Segment Start: Available records

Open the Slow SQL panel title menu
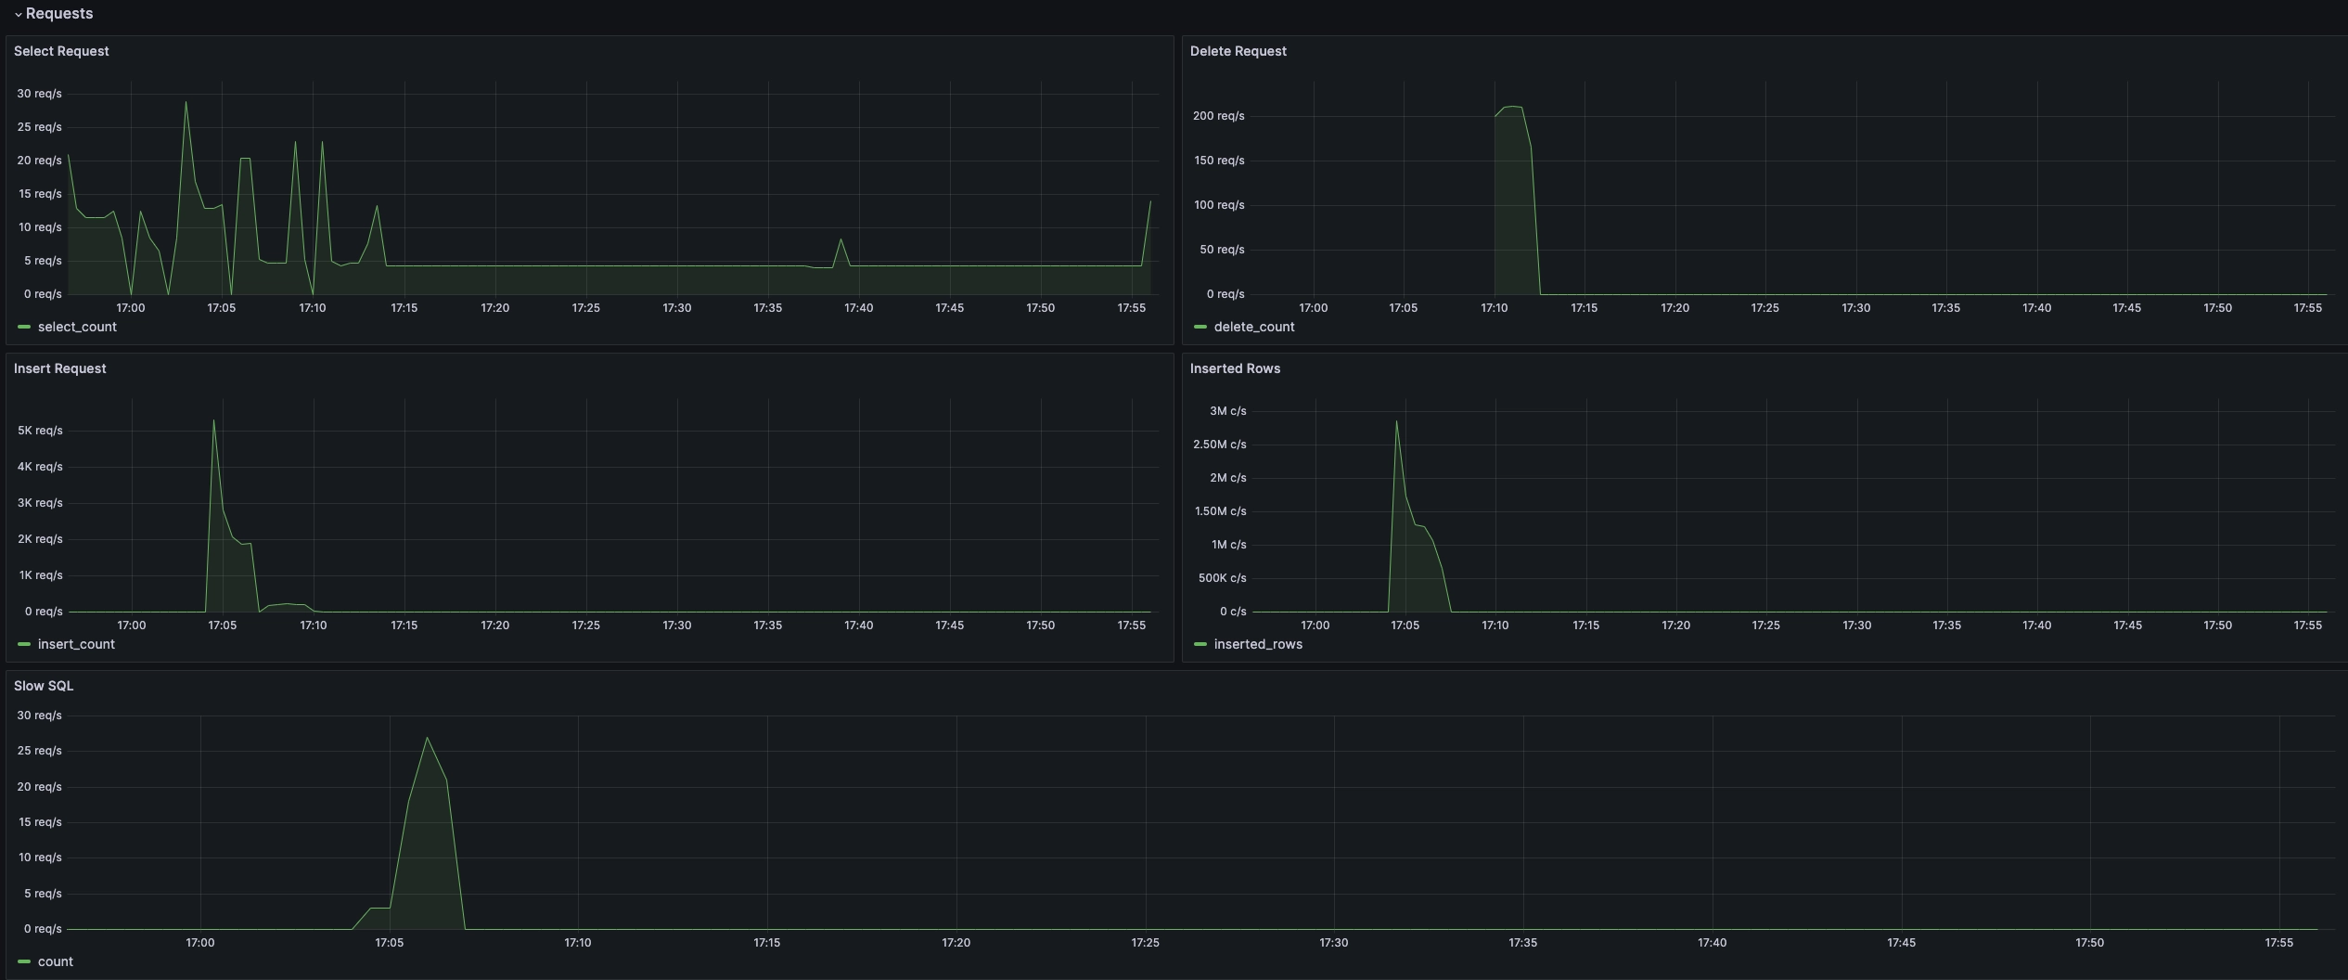Viewport: 2348px width, 980px height. 44,686
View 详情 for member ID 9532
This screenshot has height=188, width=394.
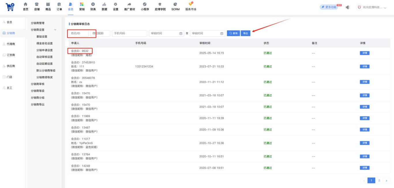click(x=365, y=53)
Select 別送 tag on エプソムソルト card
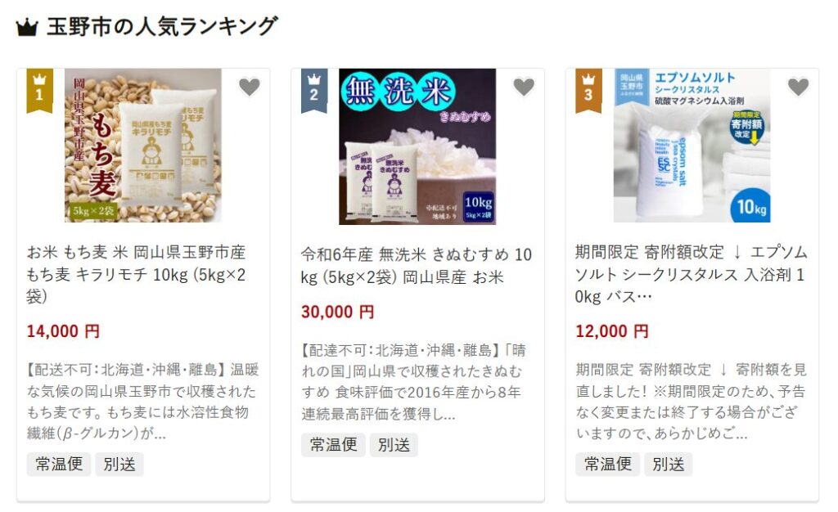This screenshot has height=512, width=838. [668, 464]
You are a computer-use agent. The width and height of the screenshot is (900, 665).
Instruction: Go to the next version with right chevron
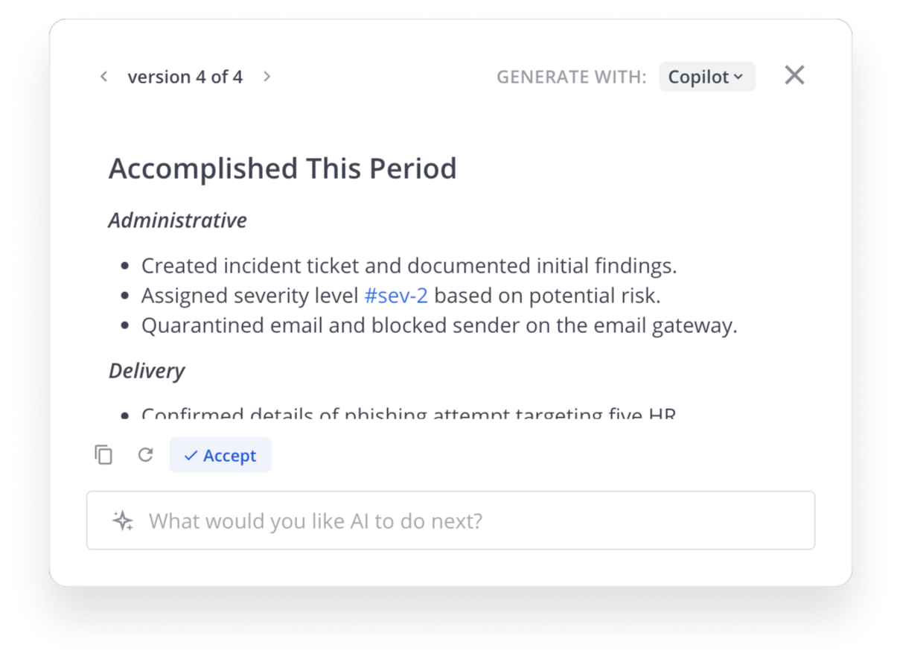click(267, 77)
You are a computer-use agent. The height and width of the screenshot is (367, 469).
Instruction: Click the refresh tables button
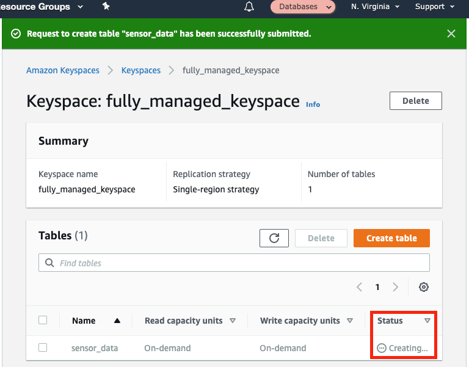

Segment End: Available records

**Your goal:**
Up in the listing, locate the line with "You are a computer-use agent. The width"; print it and every line after it down to the line with "You are a computer-use agent. The height", which is included too. Skip the pictures.

**Result of the exercise:**
You are a computer-use agent. The width and height of the screenshot is (900, 665).
Instruction: Go to the next version with right chevron
click(267, 77)
You are a computer-use agent. The height and width of the screenshot is (367, 469).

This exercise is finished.